Friday, April 22, 2005

Aquatic Land Uses

More interesting information about Ubin from Edmund Waller's book "Landscape Planning in Singapore":

Excerpts from Waller (2001)

"The low lying mangrove swamps have been reclaimed from time to time for prawn farms. Traditionally, sea water is controlled by sluices in such a way that salt water containing natural prawn fry is impounded until the prawns are ready for harvesting. Large immediate earth berms (mounds) are sometimes used to contain the sea water and these often support a mangrove flora, especially if abandoned. They are also burrowed into by mud lobsters, which can cause leakage. It is considered important to prevent fresh water streams entering the prawn ponds because they might dilute the salt content to the detriment of the prawns. Therefore one often finds such streams carefully separated from the ponds but running alongside them.

View from a sluice gate discharging water from an abandoned prawn pond - by NT

The small scale traditional prawn ponds are an asset to the ecology as well as the island's ambience, but the larger more modern variety have caused the destruction of large areas of mangrove. Not all of them have been an economic success. Two of them can be termed "intensive" because they add addtional artificial prawn feed to the water.

An inland fish farm - by NT

Out at sea may be seen the picturesque traditional kelongs ("V" shaped fish traps) which are now giving way to the caged fish breeding pens, and it is said that the smaller fish caught in the traps are now sometimes used as food for the caged variety. Traditionally, kelongs also provided temporary accommodation for the fishermen, and can now be let out to visitors at weekends."

[Editor's note: Read the latest plan to build 10 fish farms in the waters off of Ubin! Other relevant read includes more about the high tech aquaculture prawn farm on Ubin who produces Ubin Krisp.]

Waller, Edmund (2001) "Landscape Planning in Singapore" (Singapore: Singapore University Press) pp.165-171

Thursday, April 14, 2005

Kampung Cooking Lessons

Did you grow up in an urban environment and want to experience life in a traditional kampung with no electricity and the only source of water is from a well? Or did you grow up in a Kampung and wish to revisit your childhoods in one of the few remaining kampung homes in Singapore?

According to a post on Focus Ubin forum, one of the last few remaining Malay families on Ubin has opened their doors (to a 200 year old kampung house!) to groups interested in visiting them or taking cooking lessons.

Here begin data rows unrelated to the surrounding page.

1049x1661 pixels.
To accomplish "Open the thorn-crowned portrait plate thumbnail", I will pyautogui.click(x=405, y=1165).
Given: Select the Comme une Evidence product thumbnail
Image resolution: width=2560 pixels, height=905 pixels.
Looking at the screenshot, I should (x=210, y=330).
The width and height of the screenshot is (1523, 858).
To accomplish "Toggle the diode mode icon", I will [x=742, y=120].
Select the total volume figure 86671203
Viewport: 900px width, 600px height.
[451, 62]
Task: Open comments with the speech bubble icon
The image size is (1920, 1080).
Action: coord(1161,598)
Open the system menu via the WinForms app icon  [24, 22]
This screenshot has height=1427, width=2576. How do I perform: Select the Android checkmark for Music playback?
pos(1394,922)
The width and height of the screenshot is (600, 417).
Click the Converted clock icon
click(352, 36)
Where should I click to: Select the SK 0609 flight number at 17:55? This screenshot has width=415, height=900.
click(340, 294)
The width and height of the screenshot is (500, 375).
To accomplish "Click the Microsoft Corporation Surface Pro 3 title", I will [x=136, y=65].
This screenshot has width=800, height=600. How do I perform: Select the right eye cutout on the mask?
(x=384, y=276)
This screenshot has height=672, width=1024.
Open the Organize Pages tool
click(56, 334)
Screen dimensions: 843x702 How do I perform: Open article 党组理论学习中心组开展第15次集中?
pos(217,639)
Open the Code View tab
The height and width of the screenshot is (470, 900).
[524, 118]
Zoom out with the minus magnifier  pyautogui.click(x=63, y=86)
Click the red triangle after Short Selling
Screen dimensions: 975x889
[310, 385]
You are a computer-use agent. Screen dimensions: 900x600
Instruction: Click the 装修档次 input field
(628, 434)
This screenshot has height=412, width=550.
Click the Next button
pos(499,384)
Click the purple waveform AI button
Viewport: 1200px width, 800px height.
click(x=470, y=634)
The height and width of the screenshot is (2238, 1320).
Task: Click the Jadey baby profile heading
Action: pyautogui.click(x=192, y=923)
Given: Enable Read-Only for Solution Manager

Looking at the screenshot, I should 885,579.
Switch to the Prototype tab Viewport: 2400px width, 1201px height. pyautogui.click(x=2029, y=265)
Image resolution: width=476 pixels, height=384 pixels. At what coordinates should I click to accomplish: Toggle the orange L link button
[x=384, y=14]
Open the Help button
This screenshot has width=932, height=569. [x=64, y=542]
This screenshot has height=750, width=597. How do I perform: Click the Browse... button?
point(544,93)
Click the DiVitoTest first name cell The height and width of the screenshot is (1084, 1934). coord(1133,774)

Photo of above house and meal, by Ruqxana

More information on the Focus Ubin forum but here are the details on the cooking class:

Cooking Class in a Kampong House on Pulau Ubin
Date: 30 April 2005, Saturday
Time: 8.30pm - 1pm
Nasi Lemak
1. Coconut Rice
2. Stir Fried Green Vegatable
3. Sambal Ikan Bilis
4. Ice Kachang.
Cost: S$60 per person
(cost does not include ferry and bus – approx cost: S$10 per person)

Cookery Magic

Kamariah's uncle is the only barber on the island - by Ruqxana.

You could also contact the family directly if you wish to organize group outings. However, as the lady does not live on Ubin, she only goes back on weekends.
mobile: 91006958

Wednesday, April 13, 2005


Excerpts from Waller (2001)

"The ambience is quite different from the cleanliness of the mainland and some Singaporeans find this disturbing. But others find it enchanting that decaying trucks or taxis are abandoned and become enveloped by the jungle. There is also the problem of flotsam and jetsam which is carried by the tides to envelop the shoreline at some places, and the primitive sanitary arrangements suspended above the fish ponds.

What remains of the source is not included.